Illinois residents who once attended Corinthian Colleges could be eligible for a portion of $11.6 million in relief for student debts accrued during an alleged scheme that reached across the country.
The scheme allegedly involved Oregon-based hedge fund Aequitas and now-defunct Corinthian, which shuttered its campuses and liquidated its assets in 2015 amid a government investigation for allegedly deceptive practices.
The chunk for Illinois students is part of a $192 million agreement Attorney General Lisa Madigan, 12 other state attorneys general and the federal Consumer Financial Protection Bureau reached with Aequitas.
The settlement is Madigan’s latest move in an ongoing battle against fraud schemes at for-profit schools.
“This exposes the dirty secret that large Wall Street hedge funds are behind the shady for-profit industry,” Madigan said.
Aequitas, which is facing additional legal battles involving the Securities and Exchange Commission, allegedly funded loans facilitated by Corinthian that burdened students with “high-priced debt with a high likelihood of default,” according to a lawsuit filed Thursday in federal court in Oregon.

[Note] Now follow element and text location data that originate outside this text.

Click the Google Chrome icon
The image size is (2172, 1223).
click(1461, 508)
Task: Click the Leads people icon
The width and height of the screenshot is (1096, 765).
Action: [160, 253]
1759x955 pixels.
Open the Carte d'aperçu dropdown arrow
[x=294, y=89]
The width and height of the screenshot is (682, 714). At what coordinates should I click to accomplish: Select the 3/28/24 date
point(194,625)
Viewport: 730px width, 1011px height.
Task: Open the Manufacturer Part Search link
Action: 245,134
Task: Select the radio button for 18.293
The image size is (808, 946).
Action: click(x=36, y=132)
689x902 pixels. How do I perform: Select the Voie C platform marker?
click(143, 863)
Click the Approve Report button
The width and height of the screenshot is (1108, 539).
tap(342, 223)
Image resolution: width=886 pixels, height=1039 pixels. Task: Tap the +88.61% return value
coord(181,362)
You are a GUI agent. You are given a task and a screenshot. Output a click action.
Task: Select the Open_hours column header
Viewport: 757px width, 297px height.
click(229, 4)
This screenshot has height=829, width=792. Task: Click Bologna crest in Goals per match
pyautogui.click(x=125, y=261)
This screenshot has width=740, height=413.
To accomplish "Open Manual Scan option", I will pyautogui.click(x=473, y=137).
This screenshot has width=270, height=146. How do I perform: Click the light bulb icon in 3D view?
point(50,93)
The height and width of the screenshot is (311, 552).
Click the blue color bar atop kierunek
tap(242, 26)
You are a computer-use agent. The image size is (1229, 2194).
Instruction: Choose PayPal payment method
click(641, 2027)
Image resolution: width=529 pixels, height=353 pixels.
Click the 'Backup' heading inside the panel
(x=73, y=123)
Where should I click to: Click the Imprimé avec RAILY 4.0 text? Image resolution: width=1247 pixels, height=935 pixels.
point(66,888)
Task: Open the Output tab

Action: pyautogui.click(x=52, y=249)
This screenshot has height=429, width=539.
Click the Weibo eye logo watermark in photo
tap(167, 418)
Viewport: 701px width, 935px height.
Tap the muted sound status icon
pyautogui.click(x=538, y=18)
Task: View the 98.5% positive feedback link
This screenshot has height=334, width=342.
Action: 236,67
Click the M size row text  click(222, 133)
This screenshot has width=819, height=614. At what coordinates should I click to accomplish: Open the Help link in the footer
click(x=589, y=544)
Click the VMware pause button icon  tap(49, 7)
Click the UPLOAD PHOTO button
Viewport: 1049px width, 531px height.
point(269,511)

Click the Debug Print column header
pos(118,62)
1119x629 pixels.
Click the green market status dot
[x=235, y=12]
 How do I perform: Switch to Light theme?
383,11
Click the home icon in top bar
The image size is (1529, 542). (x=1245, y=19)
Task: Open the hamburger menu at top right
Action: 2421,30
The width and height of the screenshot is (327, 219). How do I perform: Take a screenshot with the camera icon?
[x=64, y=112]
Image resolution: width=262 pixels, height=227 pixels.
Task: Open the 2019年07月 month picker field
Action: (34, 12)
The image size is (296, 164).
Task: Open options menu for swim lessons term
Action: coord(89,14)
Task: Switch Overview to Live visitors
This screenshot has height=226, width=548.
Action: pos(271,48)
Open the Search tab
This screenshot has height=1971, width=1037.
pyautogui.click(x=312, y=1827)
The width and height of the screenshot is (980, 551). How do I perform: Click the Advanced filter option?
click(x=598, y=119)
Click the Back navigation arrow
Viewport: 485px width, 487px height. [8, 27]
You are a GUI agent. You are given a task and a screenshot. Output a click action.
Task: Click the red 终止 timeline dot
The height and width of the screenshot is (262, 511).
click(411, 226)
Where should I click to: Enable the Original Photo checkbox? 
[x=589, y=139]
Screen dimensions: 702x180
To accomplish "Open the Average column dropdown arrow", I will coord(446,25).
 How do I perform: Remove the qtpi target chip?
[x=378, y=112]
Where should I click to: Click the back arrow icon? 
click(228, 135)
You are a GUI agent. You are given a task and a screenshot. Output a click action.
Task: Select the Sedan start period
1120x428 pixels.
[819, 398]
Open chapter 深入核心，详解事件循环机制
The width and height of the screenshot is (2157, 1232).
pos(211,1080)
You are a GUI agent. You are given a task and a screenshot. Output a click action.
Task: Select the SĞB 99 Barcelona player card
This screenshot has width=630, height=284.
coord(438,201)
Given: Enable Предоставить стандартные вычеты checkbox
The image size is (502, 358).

The loans Aequitas was involved in were part of Corinthian’s institutional loan program, Madigan said. The income made it appear as though Corinthian was meeting federal regulations to operate and allowed its schools to gain access to federal student loan dollars.
Corinthian and Aequitas both knew the loans would likely default, the suit alleges. And the students, many of whom were low-income or first-generation college attendees, “were the ones left holding the bag,” the suit says.
Investigations into Corinthian revealed it had misled students at some of its schools — including campuses in Illinois — for years about their job prospects.
Soon after Corinthian shut down, the SEC took aim at Aequitas, alleging in a 2016 lawsuit that it was a Ponzi-like scheme. By March 31, 2017, Aequitas held a portfolio of student loans with an unpaid balance of about $190.5 million, according to the lawsuit. The more than 46,000 loans had been made to more than 41,000 individual borrowers.
The courts appointed a receiver to hold Aequitas’ assets while that lawsuit worked its way through the courts. The court-appointed receiver declined to comment on behalf of Aequitas.
Under the settlement, student loan debt held by the receiver will be canceled, according to a news release from Madigan’s office.
More than 2,800 Illinois students who attended a Corinthian school will be eligible for a portion of $11.6 million in relief, Madigan said. Of those students, more than 70 percent will have all of their receiver-held loans canceled.
Madigan has led multiple investigations surrounding alleged fraud among for-profit institutions, such as Corinthian.
She filed a suit in Cook County Circuit Court in January alleging student loan servicer Navient and its subsidiaries failed to properly assist borrowers struggling with loans. Navient has denied the allegations.
Recently, she was among a group of attorneys general that sued the U.S. Department of Education and Secretary Betsy DeVos for delaying updates to an Obama-era rule that clarifies how defrauded students can apply for loan forgiveness.
Corinthian’s collapse was a catalyst in that rule’s creation.
Madigan said she is working “to get money back to defrauded students so they’re not left with a lifetime of paralyzing debt.
“I can’t get them their wasted time back, but I need to get them their money back,” she said.